The successful establishment of climate reporting rules in the U.S. could potentially help companies facing more onerous climate-related disclosure requirements in other jurisdictions, according to comments by Securities and Exchange Commission (SEC) Chair Gary Gensler at a Council on Foreign Relations event.

Alternatively, the lack of a U.S. rule would be more likely to result in many companies forced to comply with foreign reporting rules such as those in the EU’s Corporate Sustainable Reporting Directive (CSRD), Gensler warned, with the SEC unable to discuss substituted compliance – a system under which companies are seen as satisfying some requirements under one jurisdiction’s rules by complying with comparable rules elsewhere – with its EU counterparts.

The SEC released its proposed climate disclosure rules in March 2022, which would require U.S. companies to provide information on climate risks facing their businesses, and plans to address those risks, along with metrics detailing the companies’ operational climate footprint, and in some cases emissions emanating across their value chains.

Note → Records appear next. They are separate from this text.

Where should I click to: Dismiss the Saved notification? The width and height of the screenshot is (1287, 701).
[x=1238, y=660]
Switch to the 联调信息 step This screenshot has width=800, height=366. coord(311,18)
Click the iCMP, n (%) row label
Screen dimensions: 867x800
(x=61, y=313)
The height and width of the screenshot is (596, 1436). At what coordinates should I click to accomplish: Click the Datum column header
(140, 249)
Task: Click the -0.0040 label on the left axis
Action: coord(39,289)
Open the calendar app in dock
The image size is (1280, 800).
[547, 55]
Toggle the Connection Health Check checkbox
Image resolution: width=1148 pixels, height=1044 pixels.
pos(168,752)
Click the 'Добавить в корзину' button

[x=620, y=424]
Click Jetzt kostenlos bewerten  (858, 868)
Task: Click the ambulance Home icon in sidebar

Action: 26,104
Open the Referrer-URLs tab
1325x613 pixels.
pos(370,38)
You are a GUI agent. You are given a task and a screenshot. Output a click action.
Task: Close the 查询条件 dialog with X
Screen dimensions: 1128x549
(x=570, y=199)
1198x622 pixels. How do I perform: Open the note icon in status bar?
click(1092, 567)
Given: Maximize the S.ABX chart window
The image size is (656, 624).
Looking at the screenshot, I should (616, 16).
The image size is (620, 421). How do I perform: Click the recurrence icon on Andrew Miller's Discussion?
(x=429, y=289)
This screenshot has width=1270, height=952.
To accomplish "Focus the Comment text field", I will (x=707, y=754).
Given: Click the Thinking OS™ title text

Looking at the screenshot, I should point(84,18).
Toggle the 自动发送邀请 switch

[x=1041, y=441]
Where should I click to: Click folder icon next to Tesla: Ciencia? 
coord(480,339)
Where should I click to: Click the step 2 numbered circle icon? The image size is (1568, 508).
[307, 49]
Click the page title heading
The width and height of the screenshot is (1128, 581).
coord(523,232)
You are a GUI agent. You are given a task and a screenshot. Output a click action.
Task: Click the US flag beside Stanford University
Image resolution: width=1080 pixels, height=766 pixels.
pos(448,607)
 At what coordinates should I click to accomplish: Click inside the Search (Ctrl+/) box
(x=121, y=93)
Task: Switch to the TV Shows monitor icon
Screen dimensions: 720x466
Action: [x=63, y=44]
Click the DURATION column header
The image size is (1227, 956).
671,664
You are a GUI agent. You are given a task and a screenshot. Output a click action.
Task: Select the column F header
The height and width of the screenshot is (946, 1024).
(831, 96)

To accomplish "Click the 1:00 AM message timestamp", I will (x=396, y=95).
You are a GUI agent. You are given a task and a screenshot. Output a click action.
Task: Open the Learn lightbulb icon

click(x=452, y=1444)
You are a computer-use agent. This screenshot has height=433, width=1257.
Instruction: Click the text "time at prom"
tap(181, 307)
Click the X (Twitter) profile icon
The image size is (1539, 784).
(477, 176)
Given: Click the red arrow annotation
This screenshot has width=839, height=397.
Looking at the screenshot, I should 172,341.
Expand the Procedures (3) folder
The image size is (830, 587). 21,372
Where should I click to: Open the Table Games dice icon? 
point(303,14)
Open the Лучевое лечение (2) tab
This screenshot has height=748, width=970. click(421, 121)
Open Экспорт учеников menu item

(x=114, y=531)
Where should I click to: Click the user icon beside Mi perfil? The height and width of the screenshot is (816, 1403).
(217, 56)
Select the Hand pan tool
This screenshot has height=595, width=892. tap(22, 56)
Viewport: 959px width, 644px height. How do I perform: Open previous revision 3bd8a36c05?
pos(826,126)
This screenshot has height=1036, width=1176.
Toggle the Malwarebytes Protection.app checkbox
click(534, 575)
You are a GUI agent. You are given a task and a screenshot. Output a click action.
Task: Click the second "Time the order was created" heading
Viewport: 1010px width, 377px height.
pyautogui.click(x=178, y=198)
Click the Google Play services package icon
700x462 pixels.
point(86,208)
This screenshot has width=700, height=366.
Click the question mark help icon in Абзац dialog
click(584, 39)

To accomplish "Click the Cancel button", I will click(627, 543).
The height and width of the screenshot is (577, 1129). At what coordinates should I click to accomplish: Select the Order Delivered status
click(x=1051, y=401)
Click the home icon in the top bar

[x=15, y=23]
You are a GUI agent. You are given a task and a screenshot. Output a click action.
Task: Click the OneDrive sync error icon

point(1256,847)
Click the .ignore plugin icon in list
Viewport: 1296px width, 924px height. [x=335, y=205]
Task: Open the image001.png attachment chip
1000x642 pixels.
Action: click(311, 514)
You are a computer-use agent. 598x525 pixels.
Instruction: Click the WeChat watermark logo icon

The comment period for the proposed rule ended late last year, but the Commission has yet to issue a final rule.

While the SEC continues to review its climate reporting rule, other sustainability disclosure regimes are emerging, often with a different or more comprehensive focus than the U.S. proposal, that will apply to many of the U.S. public companies under the SEC’s jurisdiction.

Most notably, the EU’s CSRD rules’ requirements in areas such as Scope 3 supply chain emissions reporting will likely be more comprehensive than the SEC’s requirements, which as proposed would mandate the disclosure only if the company determines that it is material or has made a public commitment regarding its Scope 3 emissions. The CSRD also utilizes a double materiality approach under which companies are required to report on how they expect climate and environmental changes to affect their businesses, as well as the how they impact people and planet.

The CSRD rules would apply to many U.S. companies, as the regulation extends the reporting requirements to non-European companies that generate over €150 million in the EU.

Similarly, California Governor Gavin Newsom recently signed a bill into law which will effectively require large U.S. companies that do business in the state to disclose their full value chain emissions.

In his comments, Gensler said that while the SEC views its climate reporting rules through “the lens of materiality,” and with a focus on how investors would use the information, he noted that “other jurisdictions may be looking ai it for other reasons… to lower climate or greenhouse gas.  That’s not our remit.”

Gensler continued:

“If we were not to finalize a rule, or if we finalize a rule and it’s overturned in the courts, either way if we don’t have a rule… some significant number of U.S. companies will have to comply with the European standards – significant number, thousands maybe.

“If we finalize something, even if it’s different than Europe… then we can have some discussions with the Europeans about what’s called ‘substituted compliance,’ possibly.”

While many expected the finalized rule to be released earlier this year, the SEC has yet to set a firm date for its final release, as it deals with the significant volume of feedback it has received on its proposal. Gensler noted that the proposal “got over 16,000 public comments – we never get that. Four or five thousand is a big number, and we often get 200 public comment letters on something were doing.”

Gensler said that he was not announcing when the final rule would be released. A regulatory agenda statement released by the U.S. Office of Information and Regulatory Affairs yesterday listed the current Final Action date for the SEC’s climate rule as April 2024.